Task item:
Whenever a line below includes the word "list", copy that line.

Given entries:

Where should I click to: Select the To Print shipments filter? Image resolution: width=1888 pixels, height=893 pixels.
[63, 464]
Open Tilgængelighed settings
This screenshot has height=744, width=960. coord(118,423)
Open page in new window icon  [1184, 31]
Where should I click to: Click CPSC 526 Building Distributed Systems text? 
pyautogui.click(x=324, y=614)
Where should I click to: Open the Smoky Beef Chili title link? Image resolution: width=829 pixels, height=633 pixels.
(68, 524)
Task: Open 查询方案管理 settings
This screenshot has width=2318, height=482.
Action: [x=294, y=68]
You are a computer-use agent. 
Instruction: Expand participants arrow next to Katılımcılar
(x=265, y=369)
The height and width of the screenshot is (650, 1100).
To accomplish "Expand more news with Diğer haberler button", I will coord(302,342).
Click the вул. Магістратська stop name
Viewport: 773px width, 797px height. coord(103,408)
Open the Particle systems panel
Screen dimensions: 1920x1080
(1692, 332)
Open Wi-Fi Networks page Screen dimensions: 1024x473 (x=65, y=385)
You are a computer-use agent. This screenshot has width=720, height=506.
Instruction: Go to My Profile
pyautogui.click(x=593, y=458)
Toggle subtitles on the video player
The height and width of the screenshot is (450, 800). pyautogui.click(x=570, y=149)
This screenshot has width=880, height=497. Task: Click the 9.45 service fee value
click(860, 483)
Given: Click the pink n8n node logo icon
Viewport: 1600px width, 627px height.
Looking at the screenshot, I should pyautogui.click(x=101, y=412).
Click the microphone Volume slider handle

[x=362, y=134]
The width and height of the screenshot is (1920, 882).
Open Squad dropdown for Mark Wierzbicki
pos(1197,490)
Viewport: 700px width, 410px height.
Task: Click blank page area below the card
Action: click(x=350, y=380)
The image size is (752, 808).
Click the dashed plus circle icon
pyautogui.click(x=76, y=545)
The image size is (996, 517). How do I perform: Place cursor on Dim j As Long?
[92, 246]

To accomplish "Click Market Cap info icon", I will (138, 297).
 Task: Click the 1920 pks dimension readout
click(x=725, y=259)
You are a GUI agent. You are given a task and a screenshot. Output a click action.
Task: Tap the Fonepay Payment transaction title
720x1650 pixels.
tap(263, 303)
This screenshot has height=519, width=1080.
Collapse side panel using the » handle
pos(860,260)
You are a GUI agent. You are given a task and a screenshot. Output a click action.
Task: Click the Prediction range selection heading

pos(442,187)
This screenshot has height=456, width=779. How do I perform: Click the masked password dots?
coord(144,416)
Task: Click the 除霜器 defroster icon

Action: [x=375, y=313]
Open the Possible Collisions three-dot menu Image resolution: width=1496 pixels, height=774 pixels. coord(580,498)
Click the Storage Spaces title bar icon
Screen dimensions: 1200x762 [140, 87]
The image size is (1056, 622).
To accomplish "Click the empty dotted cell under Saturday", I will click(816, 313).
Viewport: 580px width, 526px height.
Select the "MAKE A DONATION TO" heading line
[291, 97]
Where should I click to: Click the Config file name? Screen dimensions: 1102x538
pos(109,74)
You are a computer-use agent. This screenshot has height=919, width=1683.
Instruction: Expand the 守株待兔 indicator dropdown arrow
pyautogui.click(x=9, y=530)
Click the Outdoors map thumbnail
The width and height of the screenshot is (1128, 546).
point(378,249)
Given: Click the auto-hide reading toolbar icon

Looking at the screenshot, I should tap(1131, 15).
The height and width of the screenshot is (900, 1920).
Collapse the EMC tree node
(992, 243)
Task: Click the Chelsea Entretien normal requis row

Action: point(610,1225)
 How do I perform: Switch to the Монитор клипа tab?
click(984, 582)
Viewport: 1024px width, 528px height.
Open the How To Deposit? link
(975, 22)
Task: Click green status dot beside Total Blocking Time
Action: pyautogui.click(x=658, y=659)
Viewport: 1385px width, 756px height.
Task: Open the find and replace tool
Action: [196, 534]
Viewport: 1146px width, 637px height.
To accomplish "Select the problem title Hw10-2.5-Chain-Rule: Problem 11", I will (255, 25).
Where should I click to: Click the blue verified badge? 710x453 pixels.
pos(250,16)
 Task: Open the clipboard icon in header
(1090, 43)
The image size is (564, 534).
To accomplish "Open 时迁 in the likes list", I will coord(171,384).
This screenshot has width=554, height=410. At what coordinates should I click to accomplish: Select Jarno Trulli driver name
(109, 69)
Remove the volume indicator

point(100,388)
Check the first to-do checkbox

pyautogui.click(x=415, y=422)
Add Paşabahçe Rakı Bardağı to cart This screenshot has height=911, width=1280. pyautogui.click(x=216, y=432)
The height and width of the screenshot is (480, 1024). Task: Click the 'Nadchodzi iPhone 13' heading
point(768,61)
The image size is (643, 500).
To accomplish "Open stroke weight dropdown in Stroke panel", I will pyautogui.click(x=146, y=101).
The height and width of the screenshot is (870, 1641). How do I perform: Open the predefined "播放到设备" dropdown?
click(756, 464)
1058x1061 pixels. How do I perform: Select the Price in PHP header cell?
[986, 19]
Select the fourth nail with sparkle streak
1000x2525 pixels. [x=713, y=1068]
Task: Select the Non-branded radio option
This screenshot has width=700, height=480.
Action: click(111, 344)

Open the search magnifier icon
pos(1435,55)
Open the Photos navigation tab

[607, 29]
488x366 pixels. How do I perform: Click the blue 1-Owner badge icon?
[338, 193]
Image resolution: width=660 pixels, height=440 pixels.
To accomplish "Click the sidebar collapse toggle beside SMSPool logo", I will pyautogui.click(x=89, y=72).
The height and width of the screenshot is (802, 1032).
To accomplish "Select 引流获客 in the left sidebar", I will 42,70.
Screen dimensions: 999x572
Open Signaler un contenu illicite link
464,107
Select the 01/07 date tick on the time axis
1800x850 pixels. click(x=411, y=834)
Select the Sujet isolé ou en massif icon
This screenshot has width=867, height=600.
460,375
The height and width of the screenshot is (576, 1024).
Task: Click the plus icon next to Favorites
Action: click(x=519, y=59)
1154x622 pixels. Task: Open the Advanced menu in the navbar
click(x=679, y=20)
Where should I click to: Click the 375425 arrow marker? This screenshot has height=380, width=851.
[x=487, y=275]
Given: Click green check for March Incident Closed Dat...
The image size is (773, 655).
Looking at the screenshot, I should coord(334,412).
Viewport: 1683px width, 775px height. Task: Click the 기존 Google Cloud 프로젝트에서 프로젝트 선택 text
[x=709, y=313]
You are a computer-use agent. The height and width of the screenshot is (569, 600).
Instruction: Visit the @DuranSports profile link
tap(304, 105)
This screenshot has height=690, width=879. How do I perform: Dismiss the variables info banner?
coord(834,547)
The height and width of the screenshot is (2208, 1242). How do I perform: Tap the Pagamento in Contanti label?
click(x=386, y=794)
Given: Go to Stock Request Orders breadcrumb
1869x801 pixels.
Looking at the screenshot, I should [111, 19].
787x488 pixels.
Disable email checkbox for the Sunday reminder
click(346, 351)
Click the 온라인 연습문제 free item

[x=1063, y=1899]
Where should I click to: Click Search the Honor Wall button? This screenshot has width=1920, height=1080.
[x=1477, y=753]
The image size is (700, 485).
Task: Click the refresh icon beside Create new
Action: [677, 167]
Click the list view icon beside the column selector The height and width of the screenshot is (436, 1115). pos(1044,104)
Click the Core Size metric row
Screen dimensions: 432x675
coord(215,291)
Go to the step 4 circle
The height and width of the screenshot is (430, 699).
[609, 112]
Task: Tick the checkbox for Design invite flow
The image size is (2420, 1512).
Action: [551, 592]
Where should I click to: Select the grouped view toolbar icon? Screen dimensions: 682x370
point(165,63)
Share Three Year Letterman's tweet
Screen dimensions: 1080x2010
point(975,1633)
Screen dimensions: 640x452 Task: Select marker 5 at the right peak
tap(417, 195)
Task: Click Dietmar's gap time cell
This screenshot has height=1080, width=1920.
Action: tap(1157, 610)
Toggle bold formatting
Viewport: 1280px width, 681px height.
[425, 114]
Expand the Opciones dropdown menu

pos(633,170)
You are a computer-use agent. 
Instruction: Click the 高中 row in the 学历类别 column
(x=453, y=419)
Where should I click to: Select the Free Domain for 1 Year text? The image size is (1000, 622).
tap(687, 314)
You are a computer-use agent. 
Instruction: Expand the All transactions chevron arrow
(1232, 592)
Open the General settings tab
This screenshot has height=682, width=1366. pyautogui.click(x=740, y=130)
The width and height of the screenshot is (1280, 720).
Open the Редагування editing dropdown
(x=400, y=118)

Problem solution:
To accomplish "Open 时迁 in the likes list", I will coord(171,384).
Click the list view icon beside the column selector The height and width of the screenshot is (436, 1115). pos(1044,104)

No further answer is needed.